O design pode ser encarado tanto na sua génese forma/função quando fazemos um trabalho para solucionar um problema concreto, como pode ser visto na sua versão mais livre e pura sem restrições de clientes e briefings, e por isso não deixa de ser design. Não é ilustração, não é pintura, são novas formas de encarar o design. Os designers são por isso hoje em dia também novos artistas plásticos.
Rdb: A Musa caracteriza-se pela incursão em várias iniciativas. O vosso projecto principal será talvez o lançamento do Musabook. Podemos contar com ele para breve? Quais os designers seleccionados para sair nele?
RV: A lista dos designers seleccionados pode já ser vista no nosso site no link MusaBook. Em relação ao lançamento do livro podemos avançar que será para breve. A espera deveu-se apenas à nossa exigência de uma editora internacional e às dificuldades que surgiram numa primeira fase que nos obrigou a uma segunda fase de recolha de mais material. Este é sem dúvida um dos pontos fundamentais para nós, e que queremos ver realizado o mais depressa possível. Sabemos da ansiedade de todos, mas penso que a espera será por uma boa causa. Não podemos divulgar nomes por enquanto, por uma questão de negociação com a editora, mas se este objectivo se concretizar como esperamos, será sem dúvida um patamar que conseguimos alcançar.

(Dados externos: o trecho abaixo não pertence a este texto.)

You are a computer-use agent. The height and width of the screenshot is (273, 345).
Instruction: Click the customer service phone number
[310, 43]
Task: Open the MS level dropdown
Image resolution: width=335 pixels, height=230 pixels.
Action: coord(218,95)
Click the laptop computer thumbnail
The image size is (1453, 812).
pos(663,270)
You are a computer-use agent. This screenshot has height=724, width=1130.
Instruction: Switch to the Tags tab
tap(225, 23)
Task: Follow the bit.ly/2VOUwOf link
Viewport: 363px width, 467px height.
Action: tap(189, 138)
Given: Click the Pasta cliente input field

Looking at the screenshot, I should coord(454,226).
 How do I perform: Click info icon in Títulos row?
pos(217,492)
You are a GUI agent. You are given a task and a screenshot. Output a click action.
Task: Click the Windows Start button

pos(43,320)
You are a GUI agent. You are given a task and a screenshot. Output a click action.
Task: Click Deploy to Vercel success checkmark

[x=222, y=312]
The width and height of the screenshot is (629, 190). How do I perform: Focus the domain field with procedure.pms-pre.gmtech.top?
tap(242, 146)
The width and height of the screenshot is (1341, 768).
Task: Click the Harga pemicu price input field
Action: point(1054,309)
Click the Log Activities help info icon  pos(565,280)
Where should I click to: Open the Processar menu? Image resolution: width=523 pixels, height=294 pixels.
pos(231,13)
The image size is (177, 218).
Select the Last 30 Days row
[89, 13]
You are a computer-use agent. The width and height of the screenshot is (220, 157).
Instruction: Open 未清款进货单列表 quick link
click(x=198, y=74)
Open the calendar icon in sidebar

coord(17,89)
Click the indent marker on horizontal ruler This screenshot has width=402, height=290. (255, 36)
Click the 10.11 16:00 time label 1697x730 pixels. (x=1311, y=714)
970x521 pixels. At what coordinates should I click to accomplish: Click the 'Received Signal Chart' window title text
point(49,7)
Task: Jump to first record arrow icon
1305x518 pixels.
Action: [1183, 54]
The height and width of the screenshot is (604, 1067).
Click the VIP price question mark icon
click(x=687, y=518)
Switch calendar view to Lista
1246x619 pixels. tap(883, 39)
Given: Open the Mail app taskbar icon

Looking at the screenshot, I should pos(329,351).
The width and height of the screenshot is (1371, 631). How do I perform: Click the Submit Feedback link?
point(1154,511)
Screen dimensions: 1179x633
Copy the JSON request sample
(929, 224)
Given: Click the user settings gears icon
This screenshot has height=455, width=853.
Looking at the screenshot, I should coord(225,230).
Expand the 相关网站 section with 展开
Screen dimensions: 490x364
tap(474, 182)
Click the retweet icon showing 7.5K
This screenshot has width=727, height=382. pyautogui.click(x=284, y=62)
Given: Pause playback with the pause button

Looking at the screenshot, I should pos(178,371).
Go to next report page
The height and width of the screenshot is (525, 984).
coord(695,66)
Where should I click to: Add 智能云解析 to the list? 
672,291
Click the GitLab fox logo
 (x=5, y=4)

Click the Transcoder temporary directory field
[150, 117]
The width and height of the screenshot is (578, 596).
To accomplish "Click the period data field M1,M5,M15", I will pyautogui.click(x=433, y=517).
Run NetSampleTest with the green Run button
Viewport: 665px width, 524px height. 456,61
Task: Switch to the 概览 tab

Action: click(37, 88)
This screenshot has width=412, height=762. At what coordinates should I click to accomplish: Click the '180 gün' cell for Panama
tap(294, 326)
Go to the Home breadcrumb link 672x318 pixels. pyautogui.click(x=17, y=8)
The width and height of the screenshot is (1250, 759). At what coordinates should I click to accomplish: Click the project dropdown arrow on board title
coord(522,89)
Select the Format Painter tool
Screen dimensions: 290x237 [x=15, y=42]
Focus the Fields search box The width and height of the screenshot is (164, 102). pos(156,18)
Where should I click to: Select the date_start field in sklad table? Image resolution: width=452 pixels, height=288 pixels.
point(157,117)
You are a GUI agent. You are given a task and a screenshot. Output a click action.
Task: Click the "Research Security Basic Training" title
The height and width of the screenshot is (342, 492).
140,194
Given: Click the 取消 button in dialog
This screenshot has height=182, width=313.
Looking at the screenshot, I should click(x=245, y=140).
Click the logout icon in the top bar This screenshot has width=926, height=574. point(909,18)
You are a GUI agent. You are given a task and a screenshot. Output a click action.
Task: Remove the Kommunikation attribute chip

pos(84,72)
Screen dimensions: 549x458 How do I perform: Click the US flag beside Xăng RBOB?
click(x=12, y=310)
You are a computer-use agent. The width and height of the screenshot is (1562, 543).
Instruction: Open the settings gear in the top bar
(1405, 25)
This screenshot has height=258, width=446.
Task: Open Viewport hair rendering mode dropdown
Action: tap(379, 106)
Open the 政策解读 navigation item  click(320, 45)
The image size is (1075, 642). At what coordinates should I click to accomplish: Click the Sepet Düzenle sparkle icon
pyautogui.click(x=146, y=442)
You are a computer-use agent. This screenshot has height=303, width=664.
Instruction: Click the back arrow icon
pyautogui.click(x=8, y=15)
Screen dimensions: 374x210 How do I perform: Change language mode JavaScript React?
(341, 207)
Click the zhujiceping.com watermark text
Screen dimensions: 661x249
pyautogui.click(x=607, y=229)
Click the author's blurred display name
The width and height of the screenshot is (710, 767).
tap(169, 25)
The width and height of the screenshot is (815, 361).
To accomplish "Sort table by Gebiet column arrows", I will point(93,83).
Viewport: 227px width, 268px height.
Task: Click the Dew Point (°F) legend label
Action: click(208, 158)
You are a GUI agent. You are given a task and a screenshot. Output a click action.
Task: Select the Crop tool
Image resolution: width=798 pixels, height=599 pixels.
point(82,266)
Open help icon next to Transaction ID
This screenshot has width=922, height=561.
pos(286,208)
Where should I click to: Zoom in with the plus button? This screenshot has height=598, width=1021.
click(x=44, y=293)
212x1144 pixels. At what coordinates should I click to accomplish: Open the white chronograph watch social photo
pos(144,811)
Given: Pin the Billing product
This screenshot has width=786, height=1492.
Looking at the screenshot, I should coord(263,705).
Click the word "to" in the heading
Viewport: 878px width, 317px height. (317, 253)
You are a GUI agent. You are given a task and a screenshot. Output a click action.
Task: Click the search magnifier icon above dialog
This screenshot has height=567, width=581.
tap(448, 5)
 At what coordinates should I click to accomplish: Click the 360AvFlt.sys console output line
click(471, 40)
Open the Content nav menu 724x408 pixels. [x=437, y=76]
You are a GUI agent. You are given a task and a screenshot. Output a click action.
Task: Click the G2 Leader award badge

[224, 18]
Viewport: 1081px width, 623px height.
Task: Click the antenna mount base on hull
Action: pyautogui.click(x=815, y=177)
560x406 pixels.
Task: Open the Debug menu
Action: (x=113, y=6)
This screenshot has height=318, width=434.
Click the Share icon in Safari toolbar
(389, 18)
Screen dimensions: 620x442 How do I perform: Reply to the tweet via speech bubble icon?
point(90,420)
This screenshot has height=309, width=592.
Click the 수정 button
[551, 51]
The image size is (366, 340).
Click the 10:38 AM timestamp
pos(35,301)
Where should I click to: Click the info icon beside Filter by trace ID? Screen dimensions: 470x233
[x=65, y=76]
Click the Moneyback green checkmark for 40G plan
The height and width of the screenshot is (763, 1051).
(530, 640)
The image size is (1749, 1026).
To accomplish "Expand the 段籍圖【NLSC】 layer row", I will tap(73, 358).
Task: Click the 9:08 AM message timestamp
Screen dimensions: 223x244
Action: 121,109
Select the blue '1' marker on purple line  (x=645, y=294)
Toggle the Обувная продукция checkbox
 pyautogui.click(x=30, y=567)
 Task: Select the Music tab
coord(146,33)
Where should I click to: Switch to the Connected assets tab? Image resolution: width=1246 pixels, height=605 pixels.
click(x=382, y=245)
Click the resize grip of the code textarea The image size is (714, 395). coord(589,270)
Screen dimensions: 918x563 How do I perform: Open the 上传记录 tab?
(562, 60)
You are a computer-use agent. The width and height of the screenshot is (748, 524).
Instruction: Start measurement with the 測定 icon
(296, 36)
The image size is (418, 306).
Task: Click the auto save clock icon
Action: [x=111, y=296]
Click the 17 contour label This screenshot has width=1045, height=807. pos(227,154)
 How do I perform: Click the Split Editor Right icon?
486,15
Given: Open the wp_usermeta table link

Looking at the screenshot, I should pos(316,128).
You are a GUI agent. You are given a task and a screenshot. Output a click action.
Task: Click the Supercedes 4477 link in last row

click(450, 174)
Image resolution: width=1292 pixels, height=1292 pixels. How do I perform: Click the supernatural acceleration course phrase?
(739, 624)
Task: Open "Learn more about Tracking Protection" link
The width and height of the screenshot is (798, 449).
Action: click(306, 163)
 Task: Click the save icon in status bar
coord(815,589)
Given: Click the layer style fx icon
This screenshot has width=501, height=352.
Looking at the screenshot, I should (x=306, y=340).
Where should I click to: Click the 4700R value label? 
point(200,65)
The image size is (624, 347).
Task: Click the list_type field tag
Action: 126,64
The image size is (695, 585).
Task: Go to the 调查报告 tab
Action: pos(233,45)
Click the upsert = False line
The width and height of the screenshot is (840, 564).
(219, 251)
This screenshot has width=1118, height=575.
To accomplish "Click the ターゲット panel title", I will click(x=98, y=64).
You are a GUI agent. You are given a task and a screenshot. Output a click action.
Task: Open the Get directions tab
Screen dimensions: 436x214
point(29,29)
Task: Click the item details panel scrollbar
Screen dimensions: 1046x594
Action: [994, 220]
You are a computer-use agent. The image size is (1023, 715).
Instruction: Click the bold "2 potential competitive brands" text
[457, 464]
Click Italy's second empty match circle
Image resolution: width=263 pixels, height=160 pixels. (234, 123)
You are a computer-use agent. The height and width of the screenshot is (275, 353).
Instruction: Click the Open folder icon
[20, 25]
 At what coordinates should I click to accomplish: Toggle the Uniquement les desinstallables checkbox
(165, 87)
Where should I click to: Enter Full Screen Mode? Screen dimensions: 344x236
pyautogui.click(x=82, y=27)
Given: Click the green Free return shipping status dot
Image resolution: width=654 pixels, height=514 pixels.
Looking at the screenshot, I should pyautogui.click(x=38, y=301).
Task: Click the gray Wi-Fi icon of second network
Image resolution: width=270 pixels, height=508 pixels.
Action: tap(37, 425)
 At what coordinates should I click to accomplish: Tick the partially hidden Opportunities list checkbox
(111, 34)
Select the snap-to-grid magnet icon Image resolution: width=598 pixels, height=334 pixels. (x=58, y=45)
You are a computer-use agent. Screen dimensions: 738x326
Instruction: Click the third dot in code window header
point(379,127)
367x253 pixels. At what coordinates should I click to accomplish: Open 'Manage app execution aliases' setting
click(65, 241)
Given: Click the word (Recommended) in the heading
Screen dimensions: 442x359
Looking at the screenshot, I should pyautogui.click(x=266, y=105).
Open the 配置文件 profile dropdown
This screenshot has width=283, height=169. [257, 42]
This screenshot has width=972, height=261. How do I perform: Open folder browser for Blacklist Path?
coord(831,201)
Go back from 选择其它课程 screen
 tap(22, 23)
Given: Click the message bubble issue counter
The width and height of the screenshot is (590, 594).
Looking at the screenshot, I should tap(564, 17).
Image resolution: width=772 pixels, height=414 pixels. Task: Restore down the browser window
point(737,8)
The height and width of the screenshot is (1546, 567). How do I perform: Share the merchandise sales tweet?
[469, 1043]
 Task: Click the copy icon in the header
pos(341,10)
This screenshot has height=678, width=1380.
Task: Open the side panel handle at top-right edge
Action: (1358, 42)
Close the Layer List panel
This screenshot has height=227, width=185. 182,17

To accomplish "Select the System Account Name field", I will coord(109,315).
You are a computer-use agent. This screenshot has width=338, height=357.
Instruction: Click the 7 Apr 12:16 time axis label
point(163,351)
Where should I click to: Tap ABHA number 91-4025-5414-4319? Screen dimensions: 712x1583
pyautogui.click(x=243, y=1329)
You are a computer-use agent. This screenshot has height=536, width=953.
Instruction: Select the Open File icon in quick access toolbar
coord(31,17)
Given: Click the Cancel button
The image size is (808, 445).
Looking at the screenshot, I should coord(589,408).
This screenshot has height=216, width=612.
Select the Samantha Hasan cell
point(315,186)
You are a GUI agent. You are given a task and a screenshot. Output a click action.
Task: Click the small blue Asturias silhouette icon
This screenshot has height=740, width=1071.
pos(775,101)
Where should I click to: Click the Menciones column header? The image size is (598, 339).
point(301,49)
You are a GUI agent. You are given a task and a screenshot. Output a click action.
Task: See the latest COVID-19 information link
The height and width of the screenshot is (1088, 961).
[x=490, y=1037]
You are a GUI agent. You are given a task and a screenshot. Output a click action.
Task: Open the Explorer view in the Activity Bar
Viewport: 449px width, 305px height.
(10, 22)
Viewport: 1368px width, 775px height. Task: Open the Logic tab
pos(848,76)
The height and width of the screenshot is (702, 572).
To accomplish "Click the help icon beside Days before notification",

Rdb: Além disso são também responsáveis por projectos como a NLF Magazine, Elephant Motion e o Re:tro. Estes dois últimos ainda não saíram. Queres revelar um pouco mais sobre eles e quando está prevista a sua saída?
RV: O elephant motion era uma das nossas prioridades iniciais, mas não esperávamos que os outros projectos e a Musa em si crescesse tanto e nos ocupasse tanto tempo. O lançamento do elephant acabou por ficar assim adiado pela nossa disponibilidade. Neste momento o projecto encontra-se quase pronto e esperemos lançá-lo muito em breve.
Em relação ao re:tro, é um projecto com muita margem de manobra e que dará largas a muitas actividades de certeza. Temos várias ideias quanto a isso, mas que neste momento tem sido impossível dedicarmo-nos a ele como queríamos. Infelizmente o tempo não dá para tudo, e para além disto tudo somos pessoas com vida própria.
Rdb: Há novos projectos em vista?
RV: Haverá sempre projectos em vista. Estamos sempre a fervilhar de ideias e com vontade de fazer mil coisas, mas o segredo está em conseguir focar as prioridades, o que é mais importante e ir por etapas, não dispersando. Traçar um caminho e conseguir acabar não nos perdendo, não é fácil.
Aprendemos, e acho que o nosso sucesso enquanto colectivo deve-se a isso mesmo, as ideias passarem à pratica e a conseguirmos realizar e acabar o que nos propusemos. É esse o nosso objectivo principal.
Rdb: Sei que as vossas influências vêm de todos os campos, das coisas do dia-a-dia. Em termos de designers, quais os vossos favoritos e que mais acabam por influenciar também?
RV: De uma maneira geral, quase todos. Acho que todo o percurso de um designer constrói o que ele é hoje, por isso as referências vêm de todo o lado. Desde o brody e carson até hoje aos DR, build, Rinzen,Buro, Ded associates, neubau, Non-format…
Rdb: Quais os vossos projectos nacionais favoritos?
RV: Temos alguns nomes que sempre foram nossas referências como a RMAC. Foi um marco para a nossa geração, crescemos com o seu sucesso e qualidade.
Depois temos outros de que inevitavelmente temos algum carinho, não só porque apareceram ao nosso lado ou nos cruzámos em algum momento. Desde a Dialéctica e VectorBrigade, à Krv kurva, Passvite, Tipos de Portugal, Secretonix, Conspira, Experimenta design, até a nomes que ainda estão a dar os primeiros passos e às novas gerações como o Caracolas, niponik…e muitos outros que podíamos agora referenciar.
Rdb: Para terminar, podes tecer um comentário à actual comunidade de design em Portugal?
RV: Resistam, e lutem sempre contra o pensamento português e a atitude crítica em relação a tudo o que se faz cá dentro. Cabe-nos a nós mudar. Cabe-nos a nós o design em Portugal neste momento. Não deixem de acreditar nunca.